### WORK TO BE COMPLETED
From the entries below, copy exactly the lines from the one that contains "The image size is (609, 360)." through the one that contains "Click the 1.61", both included, and only those.

(Beginning of RECORD SET)

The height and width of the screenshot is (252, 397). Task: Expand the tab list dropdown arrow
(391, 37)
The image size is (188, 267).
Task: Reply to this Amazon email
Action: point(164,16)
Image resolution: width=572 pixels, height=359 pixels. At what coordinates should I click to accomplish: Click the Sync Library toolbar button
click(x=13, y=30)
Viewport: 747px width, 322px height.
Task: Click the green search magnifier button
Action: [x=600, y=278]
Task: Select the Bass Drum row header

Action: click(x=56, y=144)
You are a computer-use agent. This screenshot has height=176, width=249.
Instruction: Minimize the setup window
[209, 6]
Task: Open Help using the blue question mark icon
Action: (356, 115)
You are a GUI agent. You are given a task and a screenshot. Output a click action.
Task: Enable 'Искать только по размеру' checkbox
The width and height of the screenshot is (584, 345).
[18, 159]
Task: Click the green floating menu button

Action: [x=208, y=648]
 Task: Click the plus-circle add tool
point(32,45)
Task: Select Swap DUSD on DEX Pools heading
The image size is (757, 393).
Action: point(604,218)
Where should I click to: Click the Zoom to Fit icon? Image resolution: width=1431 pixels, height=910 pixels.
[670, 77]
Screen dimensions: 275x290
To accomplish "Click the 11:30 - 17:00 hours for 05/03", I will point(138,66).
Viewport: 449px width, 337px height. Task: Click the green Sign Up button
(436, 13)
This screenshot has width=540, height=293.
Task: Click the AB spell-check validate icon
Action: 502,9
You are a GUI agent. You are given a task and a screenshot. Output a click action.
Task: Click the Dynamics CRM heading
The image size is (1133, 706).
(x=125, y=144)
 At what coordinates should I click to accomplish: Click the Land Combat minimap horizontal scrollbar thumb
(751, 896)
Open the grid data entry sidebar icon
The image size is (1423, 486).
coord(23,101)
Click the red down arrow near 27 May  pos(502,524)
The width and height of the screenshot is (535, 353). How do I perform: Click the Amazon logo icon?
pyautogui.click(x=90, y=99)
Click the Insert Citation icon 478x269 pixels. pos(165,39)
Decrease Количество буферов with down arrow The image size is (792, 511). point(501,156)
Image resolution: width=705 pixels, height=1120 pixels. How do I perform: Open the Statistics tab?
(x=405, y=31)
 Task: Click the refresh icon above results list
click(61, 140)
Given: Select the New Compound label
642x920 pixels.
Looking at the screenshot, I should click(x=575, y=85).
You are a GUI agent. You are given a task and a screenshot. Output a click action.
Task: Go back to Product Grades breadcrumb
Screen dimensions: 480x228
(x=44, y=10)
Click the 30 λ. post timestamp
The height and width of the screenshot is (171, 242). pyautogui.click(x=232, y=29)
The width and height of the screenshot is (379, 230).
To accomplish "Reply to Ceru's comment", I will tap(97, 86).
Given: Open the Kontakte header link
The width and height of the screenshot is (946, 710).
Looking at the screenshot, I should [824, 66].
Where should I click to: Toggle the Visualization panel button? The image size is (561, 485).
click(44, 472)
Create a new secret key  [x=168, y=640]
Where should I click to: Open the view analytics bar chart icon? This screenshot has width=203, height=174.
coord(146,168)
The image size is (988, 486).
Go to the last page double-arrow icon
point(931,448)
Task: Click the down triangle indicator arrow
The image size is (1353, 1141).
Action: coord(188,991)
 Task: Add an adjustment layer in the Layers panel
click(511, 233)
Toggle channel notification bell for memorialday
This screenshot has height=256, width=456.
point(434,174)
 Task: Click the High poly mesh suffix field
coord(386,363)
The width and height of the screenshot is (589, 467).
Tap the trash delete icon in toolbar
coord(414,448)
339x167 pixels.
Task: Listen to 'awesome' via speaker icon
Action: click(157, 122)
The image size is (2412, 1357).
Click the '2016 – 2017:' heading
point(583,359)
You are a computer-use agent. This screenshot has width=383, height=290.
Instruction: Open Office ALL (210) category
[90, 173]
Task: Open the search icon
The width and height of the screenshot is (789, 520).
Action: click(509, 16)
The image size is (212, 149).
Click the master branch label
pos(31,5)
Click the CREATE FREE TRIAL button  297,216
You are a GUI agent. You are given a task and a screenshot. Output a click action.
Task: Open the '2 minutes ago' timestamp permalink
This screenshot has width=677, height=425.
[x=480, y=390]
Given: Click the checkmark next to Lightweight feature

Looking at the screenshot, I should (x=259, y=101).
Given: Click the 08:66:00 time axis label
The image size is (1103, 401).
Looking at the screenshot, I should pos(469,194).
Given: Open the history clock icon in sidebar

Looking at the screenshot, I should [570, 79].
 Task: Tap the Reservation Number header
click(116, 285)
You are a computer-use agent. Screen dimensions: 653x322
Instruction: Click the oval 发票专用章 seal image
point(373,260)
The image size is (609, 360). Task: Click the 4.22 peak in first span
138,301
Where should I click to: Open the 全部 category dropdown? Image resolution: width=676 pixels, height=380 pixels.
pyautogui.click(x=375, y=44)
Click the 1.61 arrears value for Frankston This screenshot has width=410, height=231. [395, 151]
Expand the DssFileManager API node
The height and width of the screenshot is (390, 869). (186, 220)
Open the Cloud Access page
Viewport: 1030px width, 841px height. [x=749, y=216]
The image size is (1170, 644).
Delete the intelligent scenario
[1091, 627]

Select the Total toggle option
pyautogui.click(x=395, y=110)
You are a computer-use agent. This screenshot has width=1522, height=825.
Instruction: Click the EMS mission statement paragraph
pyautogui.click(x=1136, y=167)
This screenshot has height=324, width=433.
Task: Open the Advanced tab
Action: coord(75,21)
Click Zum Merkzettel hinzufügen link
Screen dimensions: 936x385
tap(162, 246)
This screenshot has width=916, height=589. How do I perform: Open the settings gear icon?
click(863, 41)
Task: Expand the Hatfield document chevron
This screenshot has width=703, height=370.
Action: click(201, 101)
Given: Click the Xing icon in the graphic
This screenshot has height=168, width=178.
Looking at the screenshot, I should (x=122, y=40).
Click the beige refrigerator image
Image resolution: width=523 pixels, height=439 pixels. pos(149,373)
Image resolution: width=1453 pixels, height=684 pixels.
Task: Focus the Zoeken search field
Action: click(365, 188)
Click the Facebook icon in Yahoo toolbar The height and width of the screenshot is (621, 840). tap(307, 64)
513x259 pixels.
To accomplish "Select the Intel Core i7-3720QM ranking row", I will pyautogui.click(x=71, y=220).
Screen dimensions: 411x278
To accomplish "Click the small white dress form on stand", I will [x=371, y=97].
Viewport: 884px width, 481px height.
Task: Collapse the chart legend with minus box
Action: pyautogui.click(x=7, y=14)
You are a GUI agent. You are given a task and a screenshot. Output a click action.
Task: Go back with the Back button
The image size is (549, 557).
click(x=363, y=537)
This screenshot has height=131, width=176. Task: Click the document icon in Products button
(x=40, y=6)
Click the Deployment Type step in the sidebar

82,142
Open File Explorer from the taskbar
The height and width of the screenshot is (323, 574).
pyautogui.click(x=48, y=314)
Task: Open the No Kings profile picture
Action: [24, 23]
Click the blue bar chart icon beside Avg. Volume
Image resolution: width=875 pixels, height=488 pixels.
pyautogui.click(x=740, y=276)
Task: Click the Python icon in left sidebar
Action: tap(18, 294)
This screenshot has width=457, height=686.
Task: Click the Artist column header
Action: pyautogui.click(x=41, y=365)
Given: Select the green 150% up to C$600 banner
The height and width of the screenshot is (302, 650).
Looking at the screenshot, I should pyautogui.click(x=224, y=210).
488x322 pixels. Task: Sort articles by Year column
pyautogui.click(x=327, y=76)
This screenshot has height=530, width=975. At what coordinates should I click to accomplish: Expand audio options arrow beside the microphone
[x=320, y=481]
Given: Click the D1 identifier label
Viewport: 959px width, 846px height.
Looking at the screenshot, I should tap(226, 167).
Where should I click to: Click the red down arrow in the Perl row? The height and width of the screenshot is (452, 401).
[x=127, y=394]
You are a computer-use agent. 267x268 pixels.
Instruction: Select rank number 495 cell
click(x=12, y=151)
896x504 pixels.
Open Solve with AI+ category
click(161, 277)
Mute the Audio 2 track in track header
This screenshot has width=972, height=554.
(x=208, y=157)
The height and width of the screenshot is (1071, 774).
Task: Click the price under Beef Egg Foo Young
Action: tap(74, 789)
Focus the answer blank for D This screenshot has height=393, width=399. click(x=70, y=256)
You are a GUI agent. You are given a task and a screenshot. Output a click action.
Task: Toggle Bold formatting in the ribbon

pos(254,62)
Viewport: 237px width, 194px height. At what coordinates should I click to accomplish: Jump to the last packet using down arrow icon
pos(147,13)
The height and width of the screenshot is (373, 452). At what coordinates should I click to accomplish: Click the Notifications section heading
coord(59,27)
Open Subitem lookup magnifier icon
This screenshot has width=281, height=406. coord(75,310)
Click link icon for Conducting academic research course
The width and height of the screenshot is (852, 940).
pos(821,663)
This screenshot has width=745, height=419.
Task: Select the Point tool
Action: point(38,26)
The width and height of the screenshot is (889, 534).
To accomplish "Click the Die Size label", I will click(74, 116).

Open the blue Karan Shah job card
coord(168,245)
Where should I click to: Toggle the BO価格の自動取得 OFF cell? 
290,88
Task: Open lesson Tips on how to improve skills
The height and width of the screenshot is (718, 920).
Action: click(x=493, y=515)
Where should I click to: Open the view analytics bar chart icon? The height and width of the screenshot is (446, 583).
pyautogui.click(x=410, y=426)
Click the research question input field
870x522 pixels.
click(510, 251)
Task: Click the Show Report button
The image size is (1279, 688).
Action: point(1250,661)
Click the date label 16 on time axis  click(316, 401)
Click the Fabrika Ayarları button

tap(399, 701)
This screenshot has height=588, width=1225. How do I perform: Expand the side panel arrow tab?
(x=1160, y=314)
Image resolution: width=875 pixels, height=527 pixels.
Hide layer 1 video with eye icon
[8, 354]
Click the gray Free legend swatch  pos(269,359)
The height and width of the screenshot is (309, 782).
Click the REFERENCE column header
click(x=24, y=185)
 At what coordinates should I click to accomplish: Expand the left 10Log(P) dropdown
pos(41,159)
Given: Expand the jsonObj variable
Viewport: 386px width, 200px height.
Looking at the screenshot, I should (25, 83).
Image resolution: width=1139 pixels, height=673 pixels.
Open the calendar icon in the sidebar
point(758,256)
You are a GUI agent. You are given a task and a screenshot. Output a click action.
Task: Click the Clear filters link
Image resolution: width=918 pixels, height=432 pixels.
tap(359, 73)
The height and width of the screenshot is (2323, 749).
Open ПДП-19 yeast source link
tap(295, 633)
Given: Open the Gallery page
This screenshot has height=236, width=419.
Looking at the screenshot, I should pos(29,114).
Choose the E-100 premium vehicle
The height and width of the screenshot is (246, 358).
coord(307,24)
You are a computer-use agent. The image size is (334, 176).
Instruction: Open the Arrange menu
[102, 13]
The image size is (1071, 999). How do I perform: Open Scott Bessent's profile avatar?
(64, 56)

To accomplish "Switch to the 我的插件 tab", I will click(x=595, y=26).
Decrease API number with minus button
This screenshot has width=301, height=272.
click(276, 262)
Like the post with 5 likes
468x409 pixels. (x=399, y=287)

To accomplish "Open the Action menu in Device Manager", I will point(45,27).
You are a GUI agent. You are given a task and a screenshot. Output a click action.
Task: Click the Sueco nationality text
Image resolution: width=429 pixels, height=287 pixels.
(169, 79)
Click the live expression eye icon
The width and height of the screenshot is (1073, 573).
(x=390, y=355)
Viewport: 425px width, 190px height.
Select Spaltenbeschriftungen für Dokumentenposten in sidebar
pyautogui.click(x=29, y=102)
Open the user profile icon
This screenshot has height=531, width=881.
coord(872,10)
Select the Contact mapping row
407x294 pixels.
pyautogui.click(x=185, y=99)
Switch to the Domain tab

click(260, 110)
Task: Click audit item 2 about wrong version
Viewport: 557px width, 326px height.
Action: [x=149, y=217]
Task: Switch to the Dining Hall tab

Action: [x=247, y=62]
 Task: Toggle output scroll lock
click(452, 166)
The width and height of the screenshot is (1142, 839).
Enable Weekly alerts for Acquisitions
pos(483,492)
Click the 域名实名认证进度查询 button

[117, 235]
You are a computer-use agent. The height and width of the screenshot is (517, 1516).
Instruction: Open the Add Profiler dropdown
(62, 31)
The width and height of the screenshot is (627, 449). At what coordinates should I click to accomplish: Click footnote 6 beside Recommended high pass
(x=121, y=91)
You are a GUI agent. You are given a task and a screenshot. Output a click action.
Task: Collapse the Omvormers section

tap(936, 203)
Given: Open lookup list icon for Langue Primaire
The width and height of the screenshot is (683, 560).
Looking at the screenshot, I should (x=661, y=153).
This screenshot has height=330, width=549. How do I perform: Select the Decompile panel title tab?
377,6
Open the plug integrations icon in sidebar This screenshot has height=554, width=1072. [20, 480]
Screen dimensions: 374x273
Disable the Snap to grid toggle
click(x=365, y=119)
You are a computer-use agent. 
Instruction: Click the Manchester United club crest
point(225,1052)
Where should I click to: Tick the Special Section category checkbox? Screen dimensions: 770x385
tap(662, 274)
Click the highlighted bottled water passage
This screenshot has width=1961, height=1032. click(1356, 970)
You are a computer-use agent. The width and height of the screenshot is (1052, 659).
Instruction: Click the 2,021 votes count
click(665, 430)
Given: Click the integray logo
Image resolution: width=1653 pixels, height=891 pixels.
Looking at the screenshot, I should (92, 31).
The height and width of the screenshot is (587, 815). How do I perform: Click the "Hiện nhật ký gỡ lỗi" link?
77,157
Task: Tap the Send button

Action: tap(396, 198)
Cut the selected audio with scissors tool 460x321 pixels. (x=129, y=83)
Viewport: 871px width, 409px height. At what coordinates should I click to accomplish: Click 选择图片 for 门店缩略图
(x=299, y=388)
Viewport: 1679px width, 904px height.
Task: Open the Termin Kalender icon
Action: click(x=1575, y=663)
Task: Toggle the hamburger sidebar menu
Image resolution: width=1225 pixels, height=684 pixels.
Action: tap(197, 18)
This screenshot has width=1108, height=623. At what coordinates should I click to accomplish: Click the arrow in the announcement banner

(End of RECORD SET)

### TASK RESPONSE
The image size is (609, 360). Task: Click the 4.22 peak in first span
138,301
Where should I click to: Open the 全部 category dropdown? Image resolution: width=676 pixels, height=380 pixels.
pyautogui.click(x=375, y=44)
Click the 1.61 arrears value for Frankston This screenshot has width=410, height=231. [395, 151]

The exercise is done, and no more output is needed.